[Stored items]

■ ■ ■ ■ ■ ■ ■

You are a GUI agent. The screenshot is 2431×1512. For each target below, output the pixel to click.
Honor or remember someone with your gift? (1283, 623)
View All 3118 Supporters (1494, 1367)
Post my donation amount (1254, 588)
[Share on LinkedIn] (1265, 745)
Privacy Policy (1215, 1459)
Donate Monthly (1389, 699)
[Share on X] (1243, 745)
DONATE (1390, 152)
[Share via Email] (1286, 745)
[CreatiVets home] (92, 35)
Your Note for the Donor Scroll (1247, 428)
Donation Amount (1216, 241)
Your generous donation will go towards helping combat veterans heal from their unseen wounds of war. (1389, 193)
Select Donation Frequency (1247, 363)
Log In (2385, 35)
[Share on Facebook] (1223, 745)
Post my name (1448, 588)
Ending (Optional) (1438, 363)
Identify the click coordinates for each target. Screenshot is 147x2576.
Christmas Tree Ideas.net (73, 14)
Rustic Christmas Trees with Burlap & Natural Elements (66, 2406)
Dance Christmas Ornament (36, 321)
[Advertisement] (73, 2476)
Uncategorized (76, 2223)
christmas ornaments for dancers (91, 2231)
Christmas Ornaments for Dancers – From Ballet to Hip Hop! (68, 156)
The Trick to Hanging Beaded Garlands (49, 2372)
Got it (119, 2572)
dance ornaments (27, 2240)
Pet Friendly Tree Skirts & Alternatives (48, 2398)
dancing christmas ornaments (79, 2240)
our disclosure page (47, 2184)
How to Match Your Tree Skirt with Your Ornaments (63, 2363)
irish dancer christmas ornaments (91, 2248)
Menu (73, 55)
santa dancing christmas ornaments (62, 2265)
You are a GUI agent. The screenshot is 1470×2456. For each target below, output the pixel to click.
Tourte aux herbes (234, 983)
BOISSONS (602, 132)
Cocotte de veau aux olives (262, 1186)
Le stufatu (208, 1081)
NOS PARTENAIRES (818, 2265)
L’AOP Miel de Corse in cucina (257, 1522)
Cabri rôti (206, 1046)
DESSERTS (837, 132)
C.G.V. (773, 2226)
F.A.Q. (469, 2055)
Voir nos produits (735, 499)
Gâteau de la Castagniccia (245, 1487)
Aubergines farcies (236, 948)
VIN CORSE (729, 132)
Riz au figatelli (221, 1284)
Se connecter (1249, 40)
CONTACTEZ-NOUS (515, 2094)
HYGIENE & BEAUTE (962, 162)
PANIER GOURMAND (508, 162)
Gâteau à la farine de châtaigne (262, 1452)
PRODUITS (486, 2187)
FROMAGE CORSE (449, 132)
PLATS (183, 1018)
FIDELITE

■ ■ ■ ■ ■ ■ ■

--- The problem ---
Extract every line above that contains the word "Gâteau".

--- Exercise result ---
Gâteau de la Castagniccia (245, 1487)
Gâteau à la farine de châtaigne (262, 1452)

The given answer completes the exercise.